For the Aria to compete as a luxury crossover, Tata has loaded it to the gills with features. There’s a GPS-based navigation system, cruise control, Bluetooth pairing for five phones, reversing camera and screen, sliding second row seats, electrically retractable rearview mirrors, glovebox chiller and even rain-sensing wipers and automatic headlights. Unfortunately, the GPS system is quite rudimentary and you would have to be a brave man to use cruise control in our traffic but there’s no denying the pampering here.
The interior fit and finish is also clearly the best seen on a Tata product yet. Plastic quality is much improved, pieces of trim fit together better, the rotary headlight switch feels solid and even the stalks are nice and chunky. However, quality standards still lag behind other Rs 15 lakh cars, the Innova included, and it’s easy to spot quality blemishes. Small things like the seatback trim which gets dog-eared when folded, the wavy and imperfect rubber beading and the quality of the gear knob should really have been improved. And there are a few ergonomic nightmares too – the driving position isn’t ideal as the steering is too close to the driver and the pedals are too high. What makes it worse is the narrow footwell and
no place to rest your clutch foot. Also, you keep hitting the steering-mounted audio controls unintentionally and, in the absence of an unlock switch for the doors, the locks are inconveniently placed. Okay, we maybe unfair in the way we always subject Tata cars to such close scrutiny but when
you consider the sticker price, it’s quite natural to whip out your magnifying glass.
What you will really enjoy is the sheer size of the big and airy cabin. The design of the dash is very functional and the leather seats are very wide with lots of support. Like all Tata cars, the seats feel slightly hard but this is better for long drives. ∆ There is plenty of space for front seat passengers, and the addition
of armrests makes sitting on the large seats even more comfortable. However, a serious omission is powered seats, a feature we really think the Aria should have come with, especially for its top-of-the-line variants.
There, however, is plenty of room for rear seat passengers and the flat floor makes it easy to move around. Leg-, shoulder- and headroom are superb and the ‘H-point’ is quite high, which is great for comfort. You can adjust the angle of the middle seat backrest and you can slide it fore and aft for more legroom.

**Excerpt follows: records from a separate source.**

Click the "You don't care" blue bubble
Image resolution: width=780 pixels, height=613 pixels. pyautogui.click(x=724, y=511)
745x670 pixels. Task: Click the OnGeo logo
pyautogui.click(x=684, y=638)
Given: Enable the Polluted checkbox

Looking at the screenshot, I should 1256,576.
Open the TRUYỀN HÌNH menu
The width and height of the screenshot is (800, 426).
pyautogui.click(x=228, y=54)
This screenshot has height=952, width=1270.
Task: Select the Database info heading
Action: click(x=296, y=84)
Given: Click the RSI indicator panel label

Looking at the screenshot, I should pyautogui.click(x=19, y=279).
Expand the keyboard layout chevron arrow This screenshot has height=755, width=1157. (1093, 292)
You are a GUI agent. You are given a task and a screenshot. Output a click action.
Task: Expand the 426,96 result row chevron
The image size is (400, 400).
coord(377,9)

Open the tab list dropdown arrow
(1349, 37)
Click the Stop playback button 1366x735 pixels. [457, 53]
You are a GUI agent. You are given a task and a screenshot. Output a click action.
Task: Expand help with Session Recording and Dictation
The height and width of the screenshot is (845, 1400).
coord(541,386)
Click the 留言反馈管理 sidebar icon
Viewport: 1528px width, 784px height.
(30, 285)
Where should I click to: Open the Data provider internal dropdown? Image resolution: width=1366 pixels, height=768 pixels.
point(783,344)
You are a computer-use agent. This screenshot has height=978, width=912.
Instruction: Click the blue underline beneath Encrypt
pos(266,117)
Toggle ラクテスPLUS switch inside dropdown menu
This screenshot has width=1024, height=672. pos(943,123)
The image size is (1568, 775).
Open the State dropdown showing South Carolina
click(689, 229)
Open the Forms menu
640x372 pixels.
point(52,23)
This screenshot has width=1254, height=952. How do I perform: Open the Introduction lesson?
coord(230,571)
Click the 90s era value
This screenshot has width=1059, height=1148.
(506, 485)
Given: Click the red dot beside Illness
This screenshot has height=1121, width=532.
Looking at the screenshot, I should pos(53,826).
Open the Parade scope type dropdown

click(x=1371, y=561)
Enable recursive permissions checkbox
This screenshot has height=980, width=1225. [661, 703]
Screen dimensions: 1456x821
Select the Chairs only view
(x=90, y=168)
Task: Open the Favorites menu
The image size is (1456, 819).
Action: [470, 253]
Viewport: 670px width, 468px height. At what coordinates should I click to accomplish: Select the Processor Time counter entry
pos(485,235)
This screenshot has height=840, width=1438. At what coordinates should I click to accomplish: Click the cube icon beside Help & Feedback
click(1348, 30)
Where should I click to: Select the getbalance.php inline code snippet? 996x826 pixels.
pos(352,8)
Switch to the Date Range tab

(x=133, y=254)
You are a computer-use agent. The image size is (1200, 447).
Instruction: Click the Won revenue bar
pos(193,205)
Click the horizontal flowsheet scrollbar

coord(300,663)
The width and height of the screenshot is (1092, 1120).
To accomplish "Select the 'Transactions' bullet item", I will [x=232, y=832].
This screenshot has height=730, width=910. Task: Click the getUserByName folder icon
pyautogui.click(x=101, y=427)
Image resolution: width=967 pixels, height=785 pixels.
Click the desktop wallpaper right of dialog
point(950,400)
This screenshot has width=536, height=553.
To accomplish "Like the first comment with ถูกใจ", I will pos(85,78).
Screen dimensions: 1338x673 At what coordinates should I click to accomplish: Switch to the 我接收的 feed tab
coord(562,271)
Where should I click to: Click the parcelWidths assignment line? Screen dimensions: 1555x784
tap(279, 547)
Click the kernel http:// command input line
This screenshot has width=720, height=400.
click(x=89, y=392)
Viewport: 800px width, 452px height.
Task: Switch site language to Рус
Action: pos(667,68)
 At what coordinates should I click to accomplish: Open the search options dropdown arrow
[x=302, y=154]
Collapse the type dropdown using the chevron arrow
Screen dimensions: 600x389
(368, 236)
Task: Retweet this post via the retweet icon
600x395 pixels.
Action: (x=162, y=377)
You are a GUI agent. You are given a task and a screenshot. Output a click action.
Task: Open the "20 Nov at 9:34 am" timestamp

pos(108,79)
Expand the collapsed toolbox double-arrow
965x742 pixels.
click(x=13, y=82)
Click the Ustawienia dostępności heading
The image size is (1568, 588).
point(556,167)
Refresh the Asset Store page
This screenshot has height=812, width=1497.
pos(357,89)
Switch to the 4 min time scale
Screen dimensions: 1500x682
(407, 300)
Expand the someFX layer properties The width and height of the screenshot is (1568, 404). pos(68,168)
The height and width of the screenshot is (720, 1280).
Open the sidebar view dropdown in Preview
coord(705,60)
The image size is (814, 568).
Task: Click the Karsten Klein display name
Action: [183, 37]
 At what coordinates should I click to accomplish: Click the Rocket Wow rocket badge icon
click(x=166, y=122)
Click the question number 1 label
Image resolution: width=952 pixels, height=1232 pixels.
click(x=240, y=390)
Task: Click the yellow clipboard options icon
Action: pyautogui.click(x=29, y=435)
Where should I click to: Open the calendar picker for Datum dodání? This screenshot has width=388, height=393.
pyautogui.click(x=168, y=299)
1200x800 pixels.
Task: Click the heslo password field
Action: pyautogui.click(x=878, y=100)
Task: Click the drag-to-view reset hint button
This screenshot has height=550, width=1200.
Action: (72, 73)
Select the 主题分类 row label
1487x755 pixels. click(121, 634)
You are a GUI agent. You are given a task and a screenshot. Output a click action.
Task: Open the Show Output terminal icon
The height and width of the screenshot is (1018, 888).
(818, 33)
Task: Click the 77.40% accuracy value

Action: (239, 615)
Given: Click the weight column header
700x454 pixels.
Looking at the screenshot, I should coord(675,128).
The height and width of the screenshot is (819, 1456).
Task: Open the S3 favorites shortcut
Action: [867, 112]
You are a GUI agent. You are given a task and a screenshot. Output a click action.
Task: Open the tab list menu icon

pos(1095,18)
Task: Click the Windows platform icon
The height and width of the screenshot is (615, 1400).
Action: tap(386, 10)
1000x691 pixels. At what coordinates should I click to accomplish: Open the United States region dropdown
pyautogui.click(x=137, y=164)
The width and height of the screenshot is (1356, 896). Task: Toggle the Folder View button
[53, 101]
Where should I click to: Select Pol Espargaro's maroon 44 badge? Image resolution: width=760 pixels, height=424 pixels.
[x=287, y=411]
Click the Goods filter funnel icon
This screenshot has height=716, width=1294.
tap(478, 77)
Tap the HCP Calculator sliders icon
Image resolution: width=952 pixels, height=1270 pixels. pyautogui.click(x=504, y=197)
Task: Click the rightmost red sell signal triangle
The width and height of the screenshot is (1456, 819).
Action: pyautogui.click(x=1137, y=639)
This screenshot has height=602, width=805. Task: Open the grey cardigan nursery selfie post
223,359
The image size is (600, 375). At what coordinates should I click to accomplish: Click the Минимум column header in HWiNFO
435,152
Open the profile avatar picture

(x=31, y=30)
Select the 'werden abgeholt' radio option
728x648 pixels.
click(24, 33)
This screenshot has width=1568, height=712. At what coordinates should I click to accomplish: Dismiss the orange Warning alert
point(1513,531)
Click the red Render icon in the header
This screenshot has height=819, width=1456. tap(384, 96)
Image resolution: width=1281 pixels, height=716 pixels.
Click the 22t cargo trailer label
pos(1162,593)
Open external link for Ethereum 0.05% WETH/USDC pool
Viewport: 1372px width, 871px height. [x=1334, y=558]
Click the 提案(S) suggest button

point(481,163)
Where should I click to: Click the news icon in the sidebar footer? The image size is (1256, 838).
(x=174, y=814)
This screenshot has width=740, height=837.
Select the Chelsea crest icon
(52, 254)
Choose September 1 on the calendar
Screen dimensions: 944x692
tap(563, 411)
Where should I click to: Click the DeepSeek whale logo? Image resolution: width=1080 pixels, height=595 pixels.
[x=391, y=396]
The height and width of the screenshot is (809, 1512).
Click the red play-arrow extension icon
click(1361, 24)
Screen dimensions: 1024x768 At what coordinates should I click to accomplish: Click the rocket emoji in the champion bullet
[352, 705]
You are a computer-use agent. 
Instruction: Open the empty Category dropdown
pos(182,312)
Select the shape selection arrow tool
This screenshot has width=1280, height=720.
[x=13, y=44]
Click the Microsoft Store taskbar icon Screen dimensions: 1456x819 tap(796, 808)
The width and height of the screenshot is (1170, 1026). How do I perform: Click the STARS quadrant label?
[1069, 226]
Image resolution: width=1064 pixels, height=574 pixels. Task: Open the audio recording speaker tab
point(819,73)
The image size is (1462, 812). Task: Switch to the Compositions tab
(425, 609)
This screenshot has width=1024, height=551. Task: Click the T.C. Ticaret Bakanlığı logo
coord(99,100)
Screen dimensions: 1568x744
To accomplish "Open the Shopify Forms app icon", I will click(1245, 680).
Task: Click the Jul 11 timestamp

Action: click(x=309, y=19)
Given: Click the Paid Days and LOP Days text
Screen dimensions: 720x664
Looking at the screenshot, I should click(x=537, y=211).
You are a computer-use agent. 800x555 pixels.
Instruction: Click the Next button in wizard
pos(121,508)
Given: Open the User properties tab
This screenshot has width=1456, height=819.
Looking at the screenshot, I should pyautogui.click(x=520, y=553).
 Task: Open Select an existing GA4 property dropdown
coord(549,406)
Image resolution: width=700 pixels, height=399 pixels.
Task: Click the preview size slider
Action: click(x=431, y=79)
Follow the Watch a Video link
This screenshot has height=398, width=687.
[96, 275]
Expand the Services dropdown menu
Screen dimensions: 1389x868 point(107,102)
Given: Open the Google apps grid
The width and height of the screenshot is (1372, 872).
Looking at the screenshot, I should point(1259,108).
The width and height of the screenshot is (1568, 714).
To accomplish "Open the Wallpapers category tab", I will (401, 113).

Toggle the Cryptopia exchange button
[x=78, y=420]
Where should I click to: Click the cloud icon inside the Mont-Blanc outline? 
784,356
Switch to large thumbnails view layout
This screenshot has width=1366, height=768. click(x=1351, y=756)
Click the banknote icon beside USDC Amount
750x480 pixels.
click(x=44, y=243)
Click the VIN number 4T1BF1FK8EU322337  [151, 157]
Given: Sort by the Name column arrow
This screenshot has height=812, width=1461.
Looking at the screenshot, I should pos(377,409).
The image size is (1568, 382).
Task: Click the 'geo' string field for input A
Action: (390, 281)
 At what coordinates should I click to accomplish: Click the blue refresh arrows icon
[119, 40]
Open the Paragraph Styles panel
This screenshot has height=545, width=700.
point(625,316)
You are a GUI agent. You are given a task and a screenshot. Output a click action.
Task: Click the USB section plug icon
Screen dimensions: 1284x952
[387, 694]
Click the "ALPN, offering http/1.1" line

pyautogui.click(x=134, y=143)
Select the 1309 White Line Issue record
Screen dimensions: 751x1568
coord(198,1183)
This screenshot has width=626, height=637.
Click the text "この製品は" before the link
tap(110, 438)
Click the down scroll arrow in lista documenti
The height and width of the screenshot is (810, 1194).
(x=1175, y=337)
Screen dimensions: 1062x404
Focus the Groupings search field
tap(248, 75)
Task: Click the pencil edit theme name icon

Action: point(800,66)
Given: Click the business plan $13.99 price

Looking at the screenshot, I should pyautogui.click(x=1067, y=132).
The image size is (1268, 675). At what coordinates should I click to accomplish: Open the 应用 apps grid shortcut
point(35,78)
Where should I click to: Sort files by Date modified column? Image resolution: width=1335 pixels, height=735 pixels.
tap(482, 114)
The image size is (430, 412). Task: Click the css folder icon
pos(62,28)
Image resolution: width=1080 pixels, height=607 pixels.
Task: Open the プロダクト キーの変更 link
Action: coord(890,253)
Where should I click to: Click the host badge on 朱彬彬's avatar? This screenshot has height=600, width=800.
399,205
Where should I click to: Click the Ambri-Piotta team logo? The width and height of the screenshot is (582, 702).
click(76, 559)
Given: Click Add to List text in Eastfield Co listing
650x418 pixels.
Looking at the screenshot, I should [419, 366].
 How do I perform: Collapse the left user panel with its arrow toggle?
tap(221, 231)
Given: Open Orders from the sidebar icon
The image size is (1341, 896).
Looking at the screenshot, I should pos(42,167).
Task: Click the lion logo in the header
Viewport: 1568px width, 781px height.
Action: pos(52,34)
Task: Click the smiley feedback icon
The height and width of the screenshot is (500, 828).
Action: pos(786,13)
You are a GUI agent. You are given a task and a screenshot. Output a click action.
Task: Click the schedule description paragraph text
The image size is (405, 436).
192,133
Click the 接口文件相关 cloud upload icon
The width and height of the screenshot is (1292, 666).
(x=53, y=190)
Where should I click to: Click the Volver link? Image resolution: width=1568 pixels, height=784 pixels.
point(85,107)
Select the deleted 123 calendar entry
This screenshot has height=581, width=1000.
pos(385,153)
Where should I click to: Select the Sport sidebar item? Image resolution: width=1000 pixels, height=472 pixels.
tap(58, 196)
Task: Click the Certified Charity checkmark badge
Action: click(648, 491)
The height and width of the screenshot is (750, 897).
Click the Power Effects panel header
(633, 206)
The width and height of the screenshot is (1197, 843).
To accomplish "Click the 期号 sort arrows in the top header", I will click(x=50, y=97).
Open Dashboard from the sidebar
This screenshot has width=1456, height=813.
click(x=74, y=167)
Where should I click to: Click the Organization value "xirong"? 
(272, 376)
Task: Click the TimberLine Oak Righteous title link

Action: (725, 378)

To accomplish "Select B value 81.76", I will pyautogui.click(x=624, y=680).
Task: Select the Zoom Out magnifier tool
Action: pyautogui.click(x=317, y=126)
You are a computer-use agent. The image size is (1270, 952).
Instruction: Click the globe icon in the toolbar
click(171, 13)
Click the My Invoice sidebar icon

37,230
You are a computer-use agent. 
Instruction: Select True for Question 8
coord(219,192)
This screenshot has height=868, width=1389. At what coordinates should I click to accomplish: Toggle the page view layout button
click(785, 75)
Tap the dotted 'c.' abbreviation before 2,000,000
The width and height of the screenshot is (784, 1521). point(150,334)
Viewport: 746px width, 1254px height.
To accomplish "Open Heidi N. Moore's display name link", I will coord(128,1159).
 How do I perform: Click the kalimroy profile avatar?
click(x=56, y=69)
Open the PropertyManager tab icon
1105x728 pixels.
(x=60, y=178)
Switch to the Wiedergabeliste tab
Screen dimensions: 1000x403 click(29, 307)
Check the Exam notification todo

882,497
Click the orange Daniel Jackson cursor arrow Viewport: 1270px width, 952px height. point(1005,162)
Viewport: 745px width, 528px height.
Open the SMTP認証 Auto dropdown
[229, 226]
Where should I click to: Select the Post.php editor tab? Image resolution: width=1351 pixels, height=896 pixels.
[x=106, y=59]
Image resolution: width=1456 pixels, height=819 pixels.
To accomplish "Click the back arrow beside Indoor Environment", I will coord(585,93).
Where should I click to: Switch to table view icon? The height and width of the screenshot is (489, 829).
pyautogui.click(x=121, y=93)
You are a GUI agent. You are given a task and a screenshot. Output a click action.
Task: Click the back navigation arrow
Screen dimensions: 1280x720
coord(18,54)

The third row is very cramped for adults and only good for children. The seatback is very vertical, you are sat crouched and legroom is not great either, which is surprising for such a long car. The smaller Mahindra Xylo or even Tata’s own Sumo have much more comfortable third rows. That said, there is decent space in the rear for luggage, with all seats in place. What’s also good is the large and flat loading area you get when you tilt and flip the seats forward. However, tumbling the seats is not as easy as we would have liked and the absence of a running board will make it hard work for elderly people to clamber inside.
Storage space for odds and ends is quite generous. You get two gloveboxes (one of them is cooled), massive door pockets and lots of cubbyholes (the one ahead of the gearlever is useless though). Tata has gone over the top by giving seven roof-mounted boxes and a provision for a drop-down TV screen as an accessory would have made more sense.